[Records from a collection]
══════════════════════════════

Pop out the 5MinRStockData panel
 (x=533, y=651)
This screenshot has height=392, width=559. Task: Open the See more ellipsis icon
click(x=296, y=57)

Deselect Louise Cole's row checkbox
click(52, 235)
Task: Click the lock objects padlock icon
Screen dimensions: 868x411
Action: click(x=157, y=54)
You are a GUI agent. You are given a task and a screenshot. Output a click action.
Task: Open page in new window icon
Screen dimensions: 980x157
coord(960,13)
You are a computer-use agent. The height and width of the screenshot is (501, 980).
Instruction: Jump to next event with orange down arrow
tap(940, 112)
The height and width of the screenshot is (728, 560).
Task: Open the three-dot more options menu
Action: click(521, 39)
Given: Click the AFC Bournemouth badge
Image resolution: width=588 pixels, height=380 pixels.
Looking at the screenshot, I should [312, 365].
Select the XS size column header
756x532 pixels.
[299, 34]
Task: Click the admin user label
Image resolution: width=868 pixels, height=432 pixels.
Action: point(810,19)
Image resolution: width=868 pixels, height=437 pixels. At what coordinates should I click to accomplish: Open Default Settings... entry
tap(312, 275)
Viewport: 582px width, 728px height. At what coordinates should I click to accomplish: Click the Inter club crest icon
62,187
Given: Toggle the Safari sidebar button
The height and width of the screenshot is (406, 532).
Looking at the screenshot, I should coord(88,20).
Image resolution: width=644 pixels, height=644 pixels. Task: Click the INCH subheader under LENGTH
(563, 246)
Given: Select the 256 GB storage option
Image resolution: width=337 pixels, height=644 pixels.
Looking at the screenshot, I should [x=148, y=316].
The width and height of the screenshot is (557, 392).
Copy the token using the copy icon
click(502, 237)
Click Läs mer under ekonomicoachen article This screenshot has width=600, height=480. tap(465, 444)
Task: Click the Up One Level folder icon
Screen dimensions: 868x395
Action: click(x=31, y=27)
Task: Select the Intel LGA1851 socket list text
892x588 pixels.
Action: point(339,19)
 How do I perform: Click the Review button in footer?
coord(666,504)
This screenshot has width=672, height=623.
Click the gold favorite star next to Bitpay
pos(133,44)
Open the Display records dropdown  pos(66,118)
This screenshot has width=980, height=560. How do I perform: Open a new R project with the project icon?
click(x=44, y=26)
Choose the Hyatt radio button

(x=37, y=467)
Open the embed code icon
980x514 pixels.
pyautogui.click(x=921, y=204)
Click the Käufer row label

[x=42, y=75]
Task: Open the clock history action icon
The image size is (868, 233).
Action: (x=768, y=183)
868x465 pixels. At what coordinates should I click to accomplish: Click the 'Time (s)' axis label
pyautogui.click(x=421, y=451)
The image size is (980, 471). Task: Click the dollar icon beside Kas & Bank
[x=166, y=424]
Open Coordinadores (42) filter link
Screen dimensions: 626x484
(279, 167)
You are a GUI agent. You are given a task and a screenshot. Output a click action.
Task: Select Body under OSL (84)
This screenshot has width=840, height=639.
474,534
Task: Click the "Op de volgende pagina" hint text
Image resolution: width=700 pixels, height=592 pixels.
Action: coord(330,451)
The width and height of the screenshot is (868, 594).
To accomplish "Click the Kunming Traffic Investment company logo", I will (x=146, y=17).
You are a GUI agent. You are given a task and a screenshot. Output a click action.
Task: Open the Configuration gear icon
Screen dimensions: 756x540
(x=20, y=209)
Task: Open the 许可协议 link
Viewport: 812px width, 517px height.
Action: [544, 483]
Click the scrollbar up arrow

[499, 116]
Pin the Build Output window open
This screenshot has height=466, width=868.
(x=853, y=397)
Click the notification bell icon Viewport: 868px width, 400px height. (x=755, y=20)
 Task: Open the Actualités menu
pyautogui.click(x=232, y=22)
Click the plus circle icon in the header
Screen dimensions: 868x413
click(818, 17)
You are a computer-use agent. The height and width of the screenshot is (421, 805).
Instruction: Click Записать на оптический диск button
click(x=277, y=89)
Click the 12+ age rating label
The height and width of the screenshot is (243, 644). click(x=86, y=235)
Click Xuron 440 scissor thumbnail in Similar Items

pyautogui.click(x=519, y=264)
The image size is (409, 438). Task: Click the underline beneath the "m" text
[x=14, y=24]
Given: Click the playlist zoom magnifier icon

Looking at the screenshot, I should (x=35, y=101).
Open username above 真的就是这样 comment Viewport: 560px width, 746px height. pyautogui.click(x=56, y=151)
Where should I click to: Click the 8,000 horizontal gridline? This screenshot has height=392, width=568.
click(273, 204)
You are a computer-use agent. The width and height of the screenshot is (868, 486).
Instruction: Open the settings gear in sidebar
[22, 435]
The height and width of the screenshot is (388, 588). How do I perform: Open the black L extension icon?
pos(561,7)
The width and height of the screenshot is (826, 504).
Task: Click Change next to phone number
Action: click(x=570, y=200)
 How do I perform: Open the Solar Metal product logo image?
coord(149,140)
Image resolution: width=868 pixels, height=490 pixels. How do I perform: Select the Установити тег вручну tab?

══════════════════════════════

→ **Aim of the exercise**
Retype only the stretch of lines above starting at the one with "Task: Open the clock history action icon" and stopping at the one with "Click the notification", exactly as written, with both kept.

→ **Written answer**
Task: Open the clock history action icon
The image size is (868, 233).
Action: (x=768, y=183)
868x465 pixels. At what coordinates should I click to accomplish: Click the 'Time (s)' axis label
pyautogui.click(x=421, y=451)
The image size is (980, 471). Task: Click the dollar icon beside Kas & Bank
[x=166, y=424]
Open Coordinadores (42) filter link
Screen dimensions: 626x484
(279, 167)
You are a GUI agent. You are given a task and a screenshot. Output a click action.
Task: Select Body under OSL (84)
This screenshot has width=840, height=639.
474,534
Task: Click the "Op de volgende pagina" hint text
Image resolution: width=700 pixels, height=592 pixels.
Action: coord(330,451)
The width and height of the screenshot is (868, 594).
To accomplish "Click the Kunming Traffic Investment company logo", I will (x=146, y=17).
You are a GUI agent. You are given a task and a screenshot. Output a click action.
Task: Open the Configuration gear icon
Screen dimensions: 756x540
(x=20, y=209)
Task: Open the 许可协议 link
Viewport: 812px width, 517px height.
Action: [544, 483]
Click the scrollbar up arrow

[499, 116]
Pin the Build Output window open
This screenshot has height=466, width=868.
(x=853, y=397)
Click the notification bell icon Viewport: 868px width, 400px height. (x=755, y=20)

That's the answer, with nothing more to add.